Hyundai, the world’s fifth-biggest auto maker by sales when combined with affiliate Kia Motors Corp., is seeking ways to turn around its business in China–its biggest market–after sales there fell last year for the first time since 2007.
In the U.S., the Korean company shipped a record volume of automobiles in the fourth quarter, but the cost of incentives rose sharply from a year earlier as Hyundai spent more to lure customers.
Hyundai said October-December net profit was 1.53 trillion won ($1.3 billion), down 7.7% from 1.66 trillion won a year earlier. The result was worse than market expectations for net profit of 1.60 trillion won.

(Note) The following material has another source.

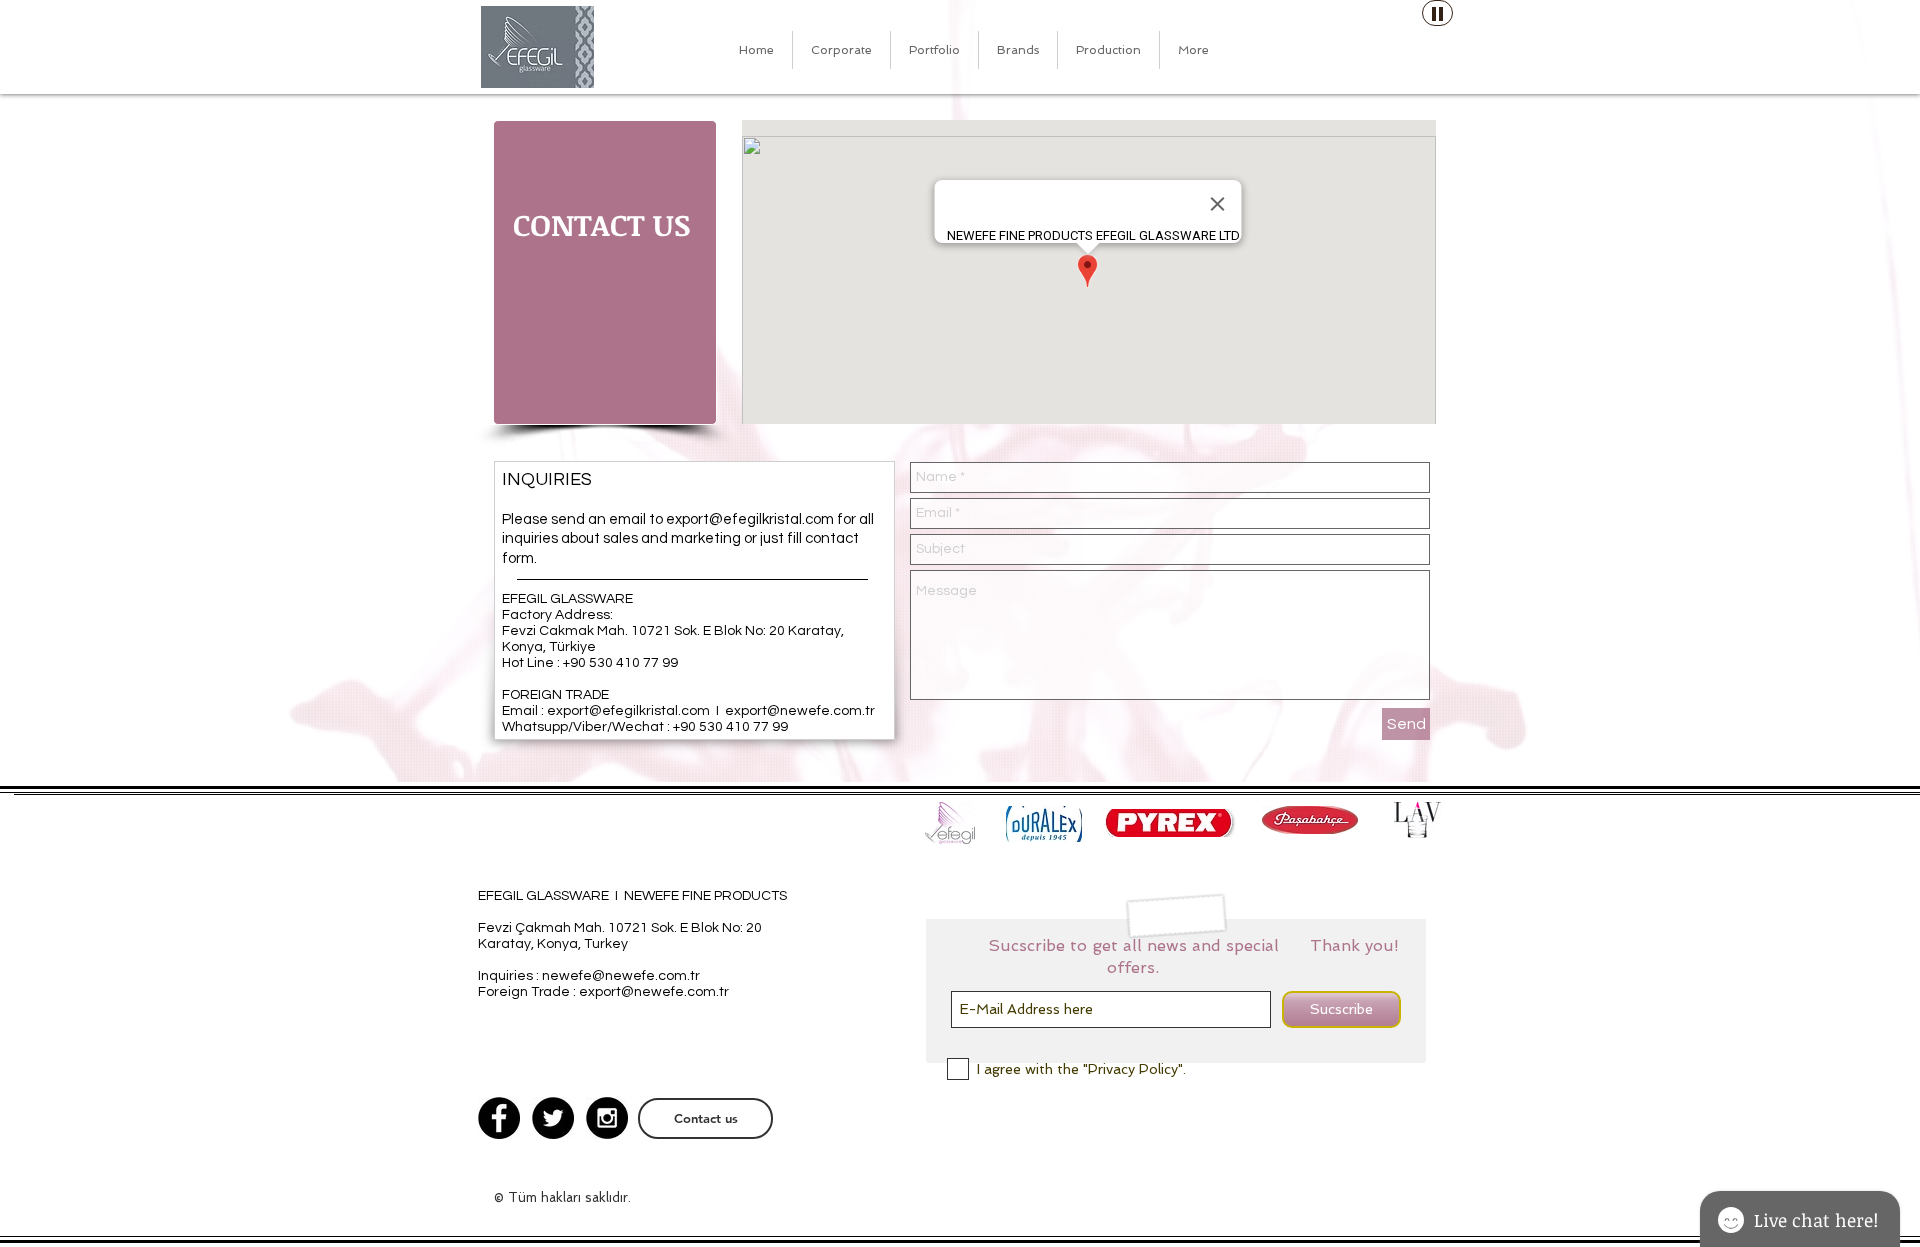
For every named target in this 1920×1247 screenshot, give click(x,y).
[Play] (1437, 13)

The eighth straight quarterly profit decline comes as sedans like the midsize Sonata–which the company has aggressively marketed for years–fall out of favor with consumers who prefer larger sport-utility vehicles and light trucks that have become cheaper to drive as fuel prices fall.
Hyundai plans to bring in more South Korean-made SUVs, such as the Tucson crossover, to the U.S. and increase the production of such vehicles in China.
Hyundai has made some progress recently in catching up with consumer tastes. Sales in China began to show some signs of turning the corner in December with the launch of the revamped Tucson, while government tax cuts buoyed sales of smaller cars. The Tucson, Hyundai’s flagship midsize SUV, and its larger cousin, the Santa Fe, also underpinned better sales in the U.S.
Hyundai’s fourth-quarter operating profit fell 19% to 1.52 trillion won from 1.88 trillion won. Revenue rose 5% to 24.76 trillion won from 23.57 trillion won.
Analysts expect the company’s profit to improve this year, helped by favorable foreign-exchange rates as the won weakens and by increased sales.